I'm writing some sort of terminal chat application that has a very simple interface:

[Me] Here I write my messages.
[Me] When the Enter key is pressed, the message is sent to other users.
[user1] Other users can also send me messages.
[user2] Their usernames are shown at the start of the line, between square brackets.

This application's main thread just waits until the user writes a message and presses Enter:

msg = input('[Me] ')
# Do stuff with msg...

And received messages from other users are shown in the screen with a simple print function call (that runs in other thread):

print(f'\n[{msg_author}] {msg_content}')

Thing is I'm not able to deal with the printing of messages received from other users in a pretty way. For example, after a new message is received, the state of the screen may be the next one:

[Me]
[user1] New message appeared!

Since the print function ran because of the new message, now the app is still waiting for me to write a message, but the cursor is in a new line (note the last blank line), so if I start to write a message, it will be shown like this

[Me]
[user1] New message appeared!
I'm writing here...

when the prettier way will be that the screen updates to

[user1] New message appeared!
[Me] This will be the way!

This is even a bigger problem when I have wrote some part of my new message (without pressing Enter) and a new message is received:

[Me] I have still not finished this message...
[user1] Another message appeared!

The message I was writing should be shown like this:

[user1] Another message appeared!
[Me] I have still not finished this message... And I would like to continue it down here!!!

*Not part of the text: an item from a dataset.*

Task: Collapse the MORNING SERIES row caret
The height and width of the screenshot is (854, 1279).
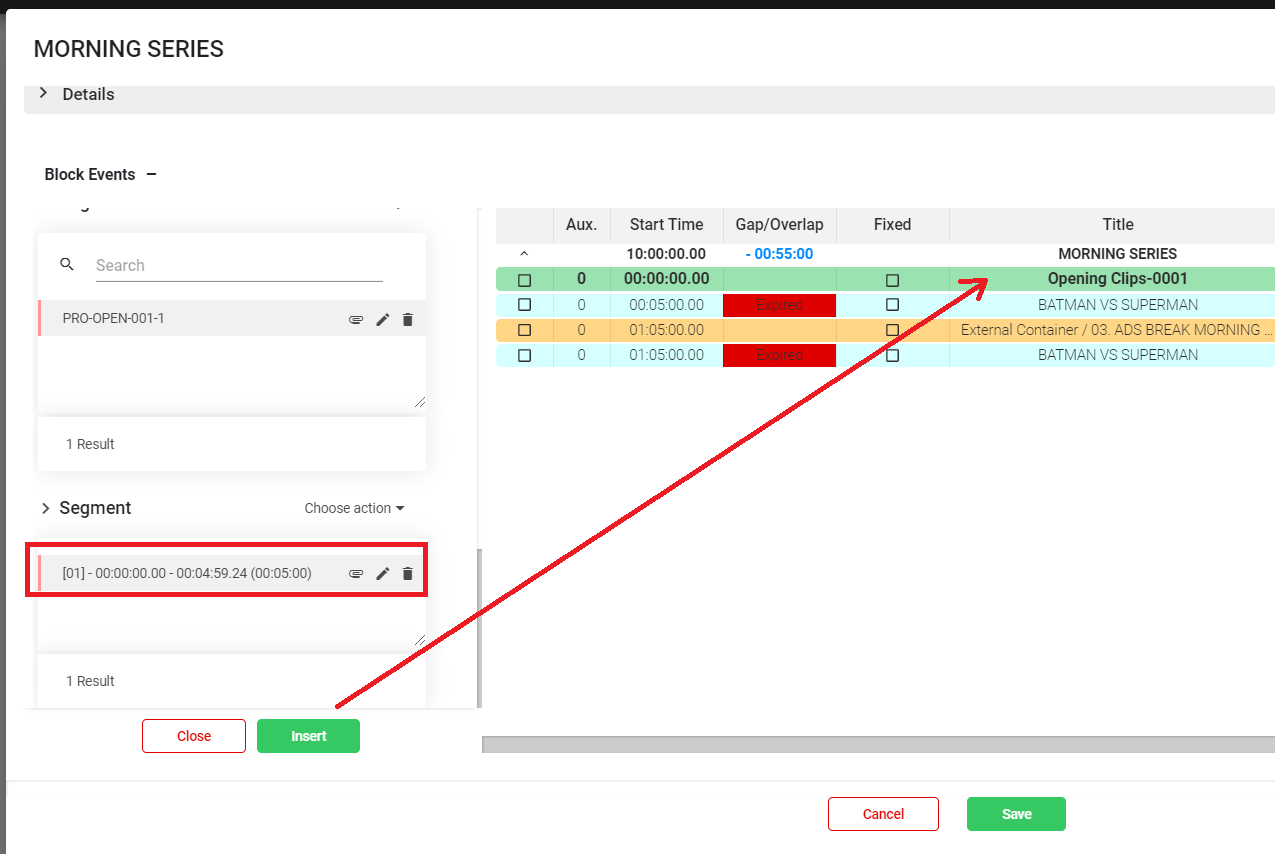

I'm aware of the existence of CSI sequences, but I believe they don't help to solve this problem (actually, I don't even know if this is solvable using the input function to ask for messages).

CodePudding user response:

You will have a hard or impossible time with this just using input and print. Suggest you look at either of these:

CodePudding user response:

You appear to be writing a "console application." The first thing you need to know is that the console is not part of your application. It is an entirely independent thing that communicates with your application through "pipes." The console is an emulation of a computer terminal from back in the 20th century, and computer terminals originally were not designed for an application that could produce output asynchronously with awaiting input.

IMO you have two options. The better one is to build a full-on GUI app instead of a console app. For that, you'll want to use a GUI framework such as PyQt5, WxPython, etc. Unfortunately, if you have not yet done any GUI programming, then you've got a lot of learning ahead of you before you get to the point of being able to create a chat-like GUI that works as smoothly as the messaging app on your smartphone.

The other option is to build a console application that uses ANSI escape sequences to create a somewhat GUI-like user experience. I would strongly encourage you to use a 3rd party library such as ncurses to help with that. There's still going to be somewhat of a learning curve, but maybe not as steep.

IMO: For a first cut at using ncurses, I would divide the console screen into two windows; A small one at the bottom where the local user can edit their next message, and a bigger one that fills the rest of the screen where the local user can see their previous messages interleaved with messages from remote users.

I haven't done enough with ncurses myself to be able to show you any example code. But maybe you can find examples out there on the Interwebs.